* _Task item_
Count the lines in the entries below that mention the string "MARINESURPLUS", then write that number by itself.

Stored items

#####

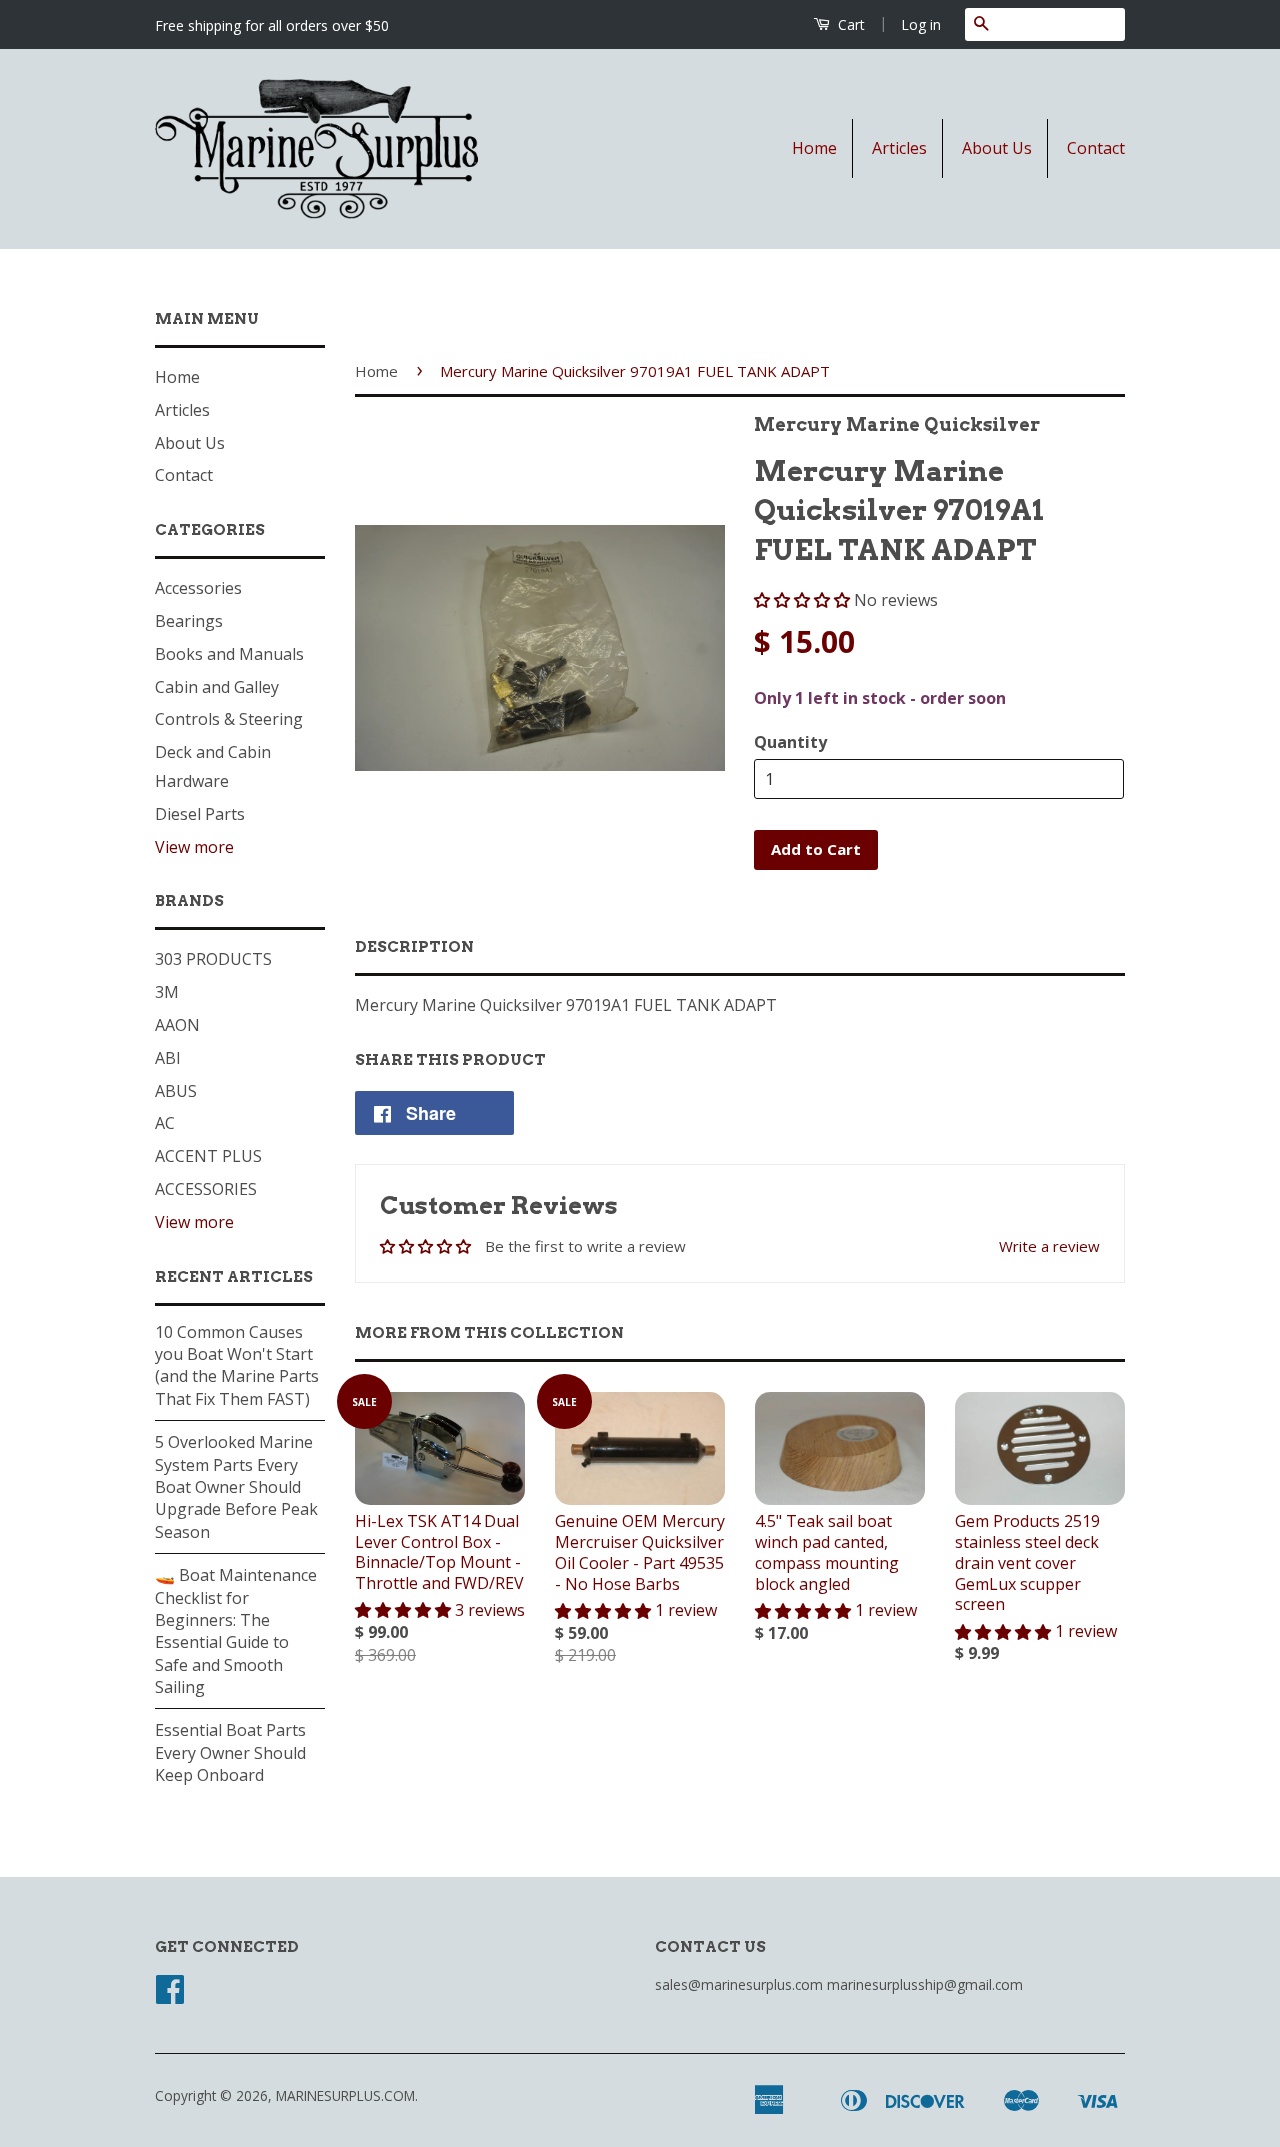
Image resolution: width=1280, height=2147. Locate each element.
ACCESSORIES (206, 1189)
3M (167, 992)
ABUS (176, 1091)
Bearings (189, 621)
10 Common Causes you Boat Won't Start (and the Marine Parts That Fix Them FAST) (237, 1365)
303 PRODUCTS (213, 959)
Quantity (790, 742)
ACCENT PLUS (208, 1156)
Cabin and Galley (217, 687)
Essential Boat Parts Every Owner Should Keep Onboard (230, 1752)
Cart (849, 24)
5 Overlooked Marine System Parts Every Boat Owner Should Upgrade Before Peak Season (236, 1487)
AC (165, 1123)
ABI (168, 1058)
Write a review (1049, 1246)
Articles (899, 148)
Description (414, 947)
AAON (177, 1025)
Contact (1096, 148)
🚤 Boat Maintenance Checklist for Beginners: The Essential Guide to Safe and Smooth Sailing (236, 1631)
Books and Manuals (229, 654)
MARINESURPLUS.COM (345, 2095)
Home (814, 148)
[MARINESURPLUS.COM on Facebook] (170, 1995)
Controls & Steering (229, 719)
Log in (921, 24)
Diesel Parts (200, 814)
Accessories (198, 588)
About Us (997, 148)
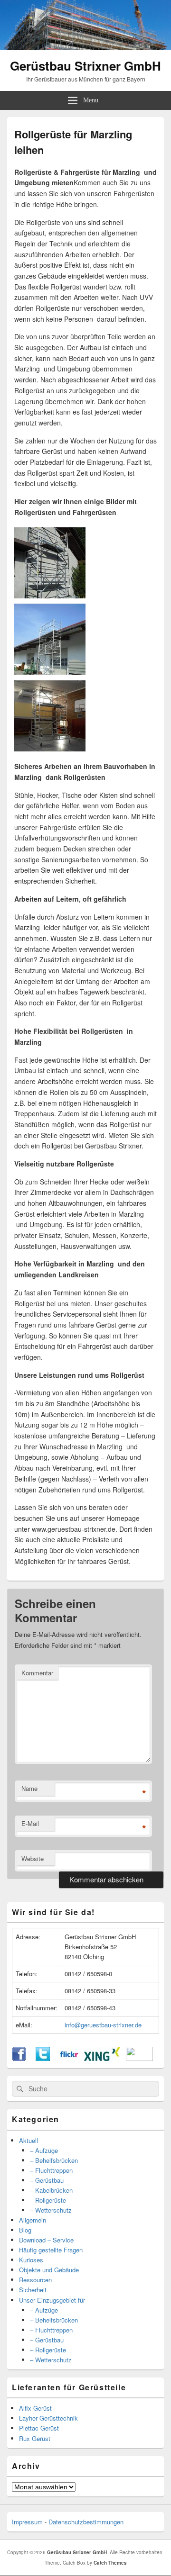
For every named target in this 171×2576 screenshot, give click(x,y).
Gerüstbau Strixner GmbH (85, 65)
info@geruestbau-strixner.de (103, 2024)
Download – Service (46, 2239)
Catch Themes (110, 2562)
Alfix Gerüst (35, 2408)
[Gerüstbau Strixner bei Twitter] (43, 2058)
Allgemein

#####

* _Written response_
2